The two guns were turned at once; the old man, his left arm in a sling, cantered up the street, and I heard him say, in short, quick tones to the young officer as he passed where I lay:

"Tell the Emperor Alexander that I am in Kaya. The battle is won if I am reënforced. Let them not discuss the matter, but send help at once. Napoleon is coming, and in half an hour we will have him upon us with his Guard. I will stand, let it cost what it may. But in God's name do not lose a minute, and the victory is ours!"

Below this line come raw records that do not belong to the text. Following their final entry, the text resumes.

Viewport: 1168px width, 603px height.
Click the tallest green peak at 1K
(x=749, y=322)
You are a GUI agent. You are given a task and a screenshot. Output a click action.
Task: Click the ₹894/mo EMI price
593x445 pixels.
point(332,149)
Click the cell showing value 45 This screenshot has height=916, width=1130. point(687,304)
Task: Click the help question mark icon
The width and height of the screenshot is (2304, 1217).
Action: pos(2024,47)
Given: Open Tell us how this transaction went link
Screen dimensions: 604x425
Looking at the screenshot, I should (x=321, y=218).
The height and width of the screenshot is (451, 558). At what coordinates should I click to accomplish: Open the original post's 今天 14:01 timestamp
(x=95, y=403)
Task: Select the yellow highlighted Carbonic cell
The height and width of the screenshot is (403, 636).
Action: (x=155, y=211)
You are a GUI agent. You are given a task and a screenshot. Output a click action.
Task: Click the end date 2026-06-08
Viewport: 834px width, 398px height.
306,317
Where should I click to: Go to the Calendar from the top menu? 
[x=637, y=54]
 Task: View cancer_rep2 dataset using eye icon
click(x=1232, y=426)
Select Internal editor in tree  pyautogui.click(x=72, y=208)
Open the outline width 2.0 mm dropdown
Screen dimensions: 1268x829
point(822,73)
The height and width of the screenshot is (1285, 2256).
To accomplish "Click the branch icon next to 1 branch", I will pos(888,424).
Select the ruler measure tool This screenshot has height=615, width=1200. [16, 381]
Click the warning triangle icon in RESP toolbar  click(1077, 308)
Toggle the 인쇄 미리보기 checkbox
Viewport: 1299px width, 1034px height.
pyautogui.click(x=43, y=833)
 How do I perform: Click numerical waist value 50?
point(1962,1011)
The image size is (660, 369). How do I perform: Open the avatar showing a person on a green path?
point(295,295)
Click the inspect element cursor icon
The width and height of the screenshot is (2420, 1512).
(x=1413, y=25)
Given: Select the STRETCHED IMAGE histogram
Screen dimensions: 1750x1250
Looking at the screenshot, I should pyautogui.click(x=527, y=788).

The young man set off at a gallop, and at the same moment a voice near me whispered:

"That old wretch is Blücher. Ah, scoundrel! if I only had my gun!"

Turning my head, I saw an old sergeant, withered and thin, with long wrinkles in his cheeks, sitting against the door of the house, supporting himself with his hands on the ground as with a pair of crutches, for a ball had passed through him from side to side. His yellow eyes followed the Prussian general; his hooked nose seemed to droop like the beak of an eagle over his thick mustache, and his look was fierce and proud.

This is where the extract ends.